There are valuable new features in 2.0, including analog tools that were not available in 1.1.


By Luke Lang
CPF 2.0 was released more than a year and half ago, yet the majority of the designs are still done with CPF 1.1. This is one of those good news/bad news situations. The good news is that CPF 1.1 is perfectly adequate for majority of the LP designs. The bad news is that designers may not be aware of the new CPF 2.0 features that could be quite useful. This month, we will take a look at two new CPF 2.0 features – voltage regulator and analog port.

Voltage regulators are typically modeled as macro models in CPF 1.1. This has worked well for the implementation folks. But there is one problem for the verification folks. There is no support for automatic shutoff of the regulated domain when the reference voltage is shut off.

CPF 2.0 has added direct voltage regulator support in a very simple and straightforward manner. The simplest way to describe it is that a voltage regulator is modeled as a power switch, except the input (reference voltage) and output (regulated voltage) can have different voltages. The reference voltage is the base domain of the regulated voltage. When the base domain is shut off, the derived domain is also shut off. Some voltage regulators can shut off the regulated voltage by a control signal while the reference voltage is still on. This control signal is modeled as the shutoff condition of the reference voltage.

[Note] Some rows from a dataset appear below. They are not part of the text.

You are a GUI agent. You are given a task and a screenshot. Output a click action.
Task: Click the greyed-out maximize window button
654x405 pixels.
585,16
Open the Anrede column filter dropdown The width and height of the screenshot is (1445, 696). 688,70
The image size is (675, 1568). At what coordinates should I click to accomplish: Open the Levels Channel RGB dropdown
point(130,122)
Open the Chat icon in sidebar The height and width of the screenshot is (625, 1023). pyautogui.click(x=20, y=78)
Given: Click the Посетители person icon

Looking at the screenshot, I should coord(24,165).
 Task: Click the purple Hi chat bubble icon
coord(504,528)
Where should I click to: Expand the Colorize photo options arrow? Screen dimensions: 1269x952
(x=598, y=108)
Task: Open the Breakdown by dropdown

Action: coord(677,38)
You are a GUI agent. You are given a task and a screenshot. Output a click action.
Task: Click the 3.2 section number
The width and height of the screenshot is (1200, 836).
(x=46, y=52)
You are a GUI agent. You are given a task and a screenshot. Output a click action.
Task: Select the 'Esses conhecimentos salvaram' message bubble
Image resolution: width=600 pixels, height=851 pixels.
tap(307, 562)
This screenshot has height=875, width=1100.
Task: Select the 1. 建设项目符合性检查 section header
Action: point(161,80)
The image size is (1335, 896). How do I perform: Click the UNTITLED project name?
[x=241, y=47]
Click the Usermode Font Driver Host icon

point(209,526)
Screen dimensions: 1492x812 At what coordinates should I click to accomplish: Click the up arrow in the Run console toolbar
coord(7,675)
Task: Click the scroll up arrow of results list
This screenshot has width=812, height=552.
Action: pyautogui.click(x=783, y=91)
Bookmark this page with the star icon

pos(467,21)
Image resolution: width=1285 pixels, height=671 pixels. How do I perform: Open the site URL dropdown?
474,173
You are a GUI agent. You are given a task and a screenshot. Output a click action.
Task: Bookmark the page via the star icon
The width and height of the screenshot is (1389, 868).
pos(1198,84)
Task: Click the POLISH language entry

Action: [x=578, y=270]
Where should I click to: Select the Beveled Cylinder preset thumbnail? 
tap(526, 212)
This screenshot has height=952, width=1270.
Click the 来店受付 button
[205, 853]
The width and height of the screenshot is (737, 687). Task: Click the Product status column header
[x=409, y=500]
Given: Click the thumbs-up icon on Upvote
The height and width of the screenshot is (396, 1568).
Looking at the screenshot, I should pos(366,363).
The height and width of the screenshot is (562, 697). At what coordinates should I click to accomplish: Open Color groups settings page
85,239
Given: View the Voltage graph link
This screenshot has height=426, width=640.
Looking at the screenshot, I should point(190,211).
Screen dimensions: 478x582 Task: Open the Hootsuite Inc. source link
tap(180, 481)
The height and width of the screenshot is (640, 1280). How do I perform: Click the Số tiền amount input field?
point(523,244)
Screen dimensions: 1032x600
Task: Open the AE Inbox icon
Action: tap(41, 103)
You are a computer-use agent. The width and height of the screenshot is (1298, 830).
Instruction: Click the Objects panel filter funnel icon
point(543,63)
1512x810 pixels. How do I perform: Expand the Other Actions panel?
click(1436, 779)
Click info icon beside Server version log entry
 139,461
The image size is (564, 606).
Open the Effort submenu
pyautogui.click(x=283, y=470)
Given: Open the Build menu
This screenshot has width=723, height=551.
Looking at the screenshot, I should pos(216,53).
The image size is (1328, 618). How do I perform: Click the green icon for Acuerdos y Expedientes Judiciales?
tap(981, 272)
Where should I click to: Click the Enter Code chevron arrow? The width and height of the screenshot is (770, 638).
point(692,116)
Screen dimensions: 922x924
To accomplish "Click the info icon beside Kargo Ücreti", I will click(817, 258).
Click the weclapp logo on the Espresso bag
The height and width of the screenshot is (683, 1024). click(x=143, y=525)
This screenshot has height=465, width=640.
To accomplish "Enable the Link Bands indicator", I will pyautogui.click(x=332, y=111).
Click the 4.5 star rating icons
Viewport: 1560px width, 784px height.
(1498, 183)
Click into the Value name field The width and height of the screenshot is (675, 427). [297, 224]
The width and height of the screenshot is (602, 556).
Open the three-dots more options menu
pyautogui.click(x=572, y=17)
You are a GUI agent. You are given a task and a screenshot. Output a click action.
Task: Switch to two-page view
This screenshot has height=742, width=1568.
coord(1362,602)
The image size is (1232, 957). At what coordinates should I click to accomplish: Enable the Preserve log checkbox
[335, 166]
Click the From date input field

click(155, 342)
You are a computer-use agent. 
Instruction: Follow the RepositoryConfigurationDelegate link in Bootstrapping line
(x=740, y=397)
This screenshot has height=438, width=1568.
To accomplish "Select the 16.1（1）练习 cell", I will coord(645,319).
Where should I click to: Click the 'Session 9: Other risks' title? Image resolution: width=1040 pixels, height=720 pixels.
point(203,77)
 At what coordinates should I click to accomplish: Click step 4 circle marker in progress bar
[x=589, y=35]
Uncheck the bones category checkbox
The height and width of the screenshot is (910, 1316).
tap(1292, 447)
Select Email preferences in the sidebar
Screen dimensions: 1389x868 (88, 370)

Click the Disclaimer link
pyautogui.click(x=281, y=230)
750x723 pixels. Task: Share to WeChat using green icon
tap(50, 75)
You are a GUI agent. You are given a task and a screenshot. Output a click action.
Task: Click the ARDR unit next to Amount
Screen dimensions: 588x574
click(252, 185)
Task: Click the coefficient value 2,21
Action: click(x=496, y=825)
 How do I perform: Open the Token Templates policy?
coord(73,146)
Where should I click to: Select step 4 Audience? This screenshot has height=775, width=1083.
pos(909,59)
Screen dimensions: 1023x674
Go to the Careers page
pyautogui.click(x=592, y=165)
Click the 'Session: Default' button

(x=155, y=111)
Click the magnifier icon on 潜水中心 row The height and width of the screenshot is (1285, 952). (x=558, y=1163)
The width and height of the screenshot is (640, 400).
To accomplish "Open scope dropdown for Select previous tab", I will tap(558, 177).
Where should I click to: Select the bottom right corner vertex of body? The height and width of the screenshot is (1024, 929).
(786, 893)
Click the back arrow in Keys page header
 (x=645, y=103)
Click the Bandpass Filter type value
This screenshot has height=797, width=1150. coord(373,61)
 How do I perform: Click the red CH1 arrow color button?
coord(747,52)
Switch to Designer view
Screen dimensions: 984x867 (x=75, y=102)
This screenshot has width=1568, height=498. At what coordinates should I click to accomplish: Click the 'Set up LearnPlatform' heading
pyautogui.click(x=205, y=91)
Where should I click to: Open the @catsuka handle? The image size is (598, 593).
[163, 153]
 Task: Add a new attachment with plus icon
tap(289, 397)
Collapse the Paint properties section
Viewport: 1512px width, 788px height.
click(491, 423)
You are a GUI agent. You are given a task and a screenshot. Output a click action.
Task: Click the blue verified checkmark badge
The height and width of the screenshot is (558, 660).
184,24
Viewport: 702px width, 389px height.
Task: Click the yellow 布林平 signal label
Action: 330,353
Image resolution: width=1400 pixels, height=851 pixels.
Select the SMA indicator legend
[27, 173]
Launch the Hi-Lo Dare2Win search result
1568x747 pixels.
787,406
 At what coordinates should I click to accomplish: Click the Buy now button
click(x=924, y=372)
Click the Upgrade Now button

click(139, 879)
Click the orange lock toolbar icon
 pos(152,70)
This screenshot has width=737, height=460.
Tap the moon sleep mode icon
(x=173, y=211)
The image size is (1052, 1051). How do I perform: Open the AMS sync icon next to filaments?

To model a power switch inside a macro model, the CPF coding looks like:

create_power_domain –name PD_switched –shutoff_condition En –base_domains PD_aon

For a voltage regulator, the CPF 2.0 coding looks like:

create_power_domain –name PD_vreg –shutoff_condition En –base_domains PD_aon

The –power_source keyword specifies that PD_vreg and PD_aon can have different voltage.

Another new feature provides additional verification capability for analog IP and ports. IP blocks have always been represented by CPF macro model. If any of the IP interface pins are analog in nature, they must not be subject to the isolation and level shifting rules of the digital interface pins. This includes both verification and insertion of isolation and level shifter cells. In CPF 1.1, these analog interface pins are modeled as floating ports, rather than boundary ports of power domains. This means don’t touch and don’t verify.

Some designs have lots of analog IP’s. It is difficult to verify that these analog interface pins are connected correctly. Full-chip simulation may not catch incorrect connections because the analog behavioral models may not model these analog interface pins accurately enough to detect incorrect connection. As a result, CPF 2.0 has added the analog ports feature for macro models. Each analog port can have an optional user attribute string. When specified, Conformal Low Power (CLP) will verify that the driving and receiving analog ports have the same user attribute string. This provides an extra level of verification that was not available for floating ports

—Luke Lang is engineering director at Cadence.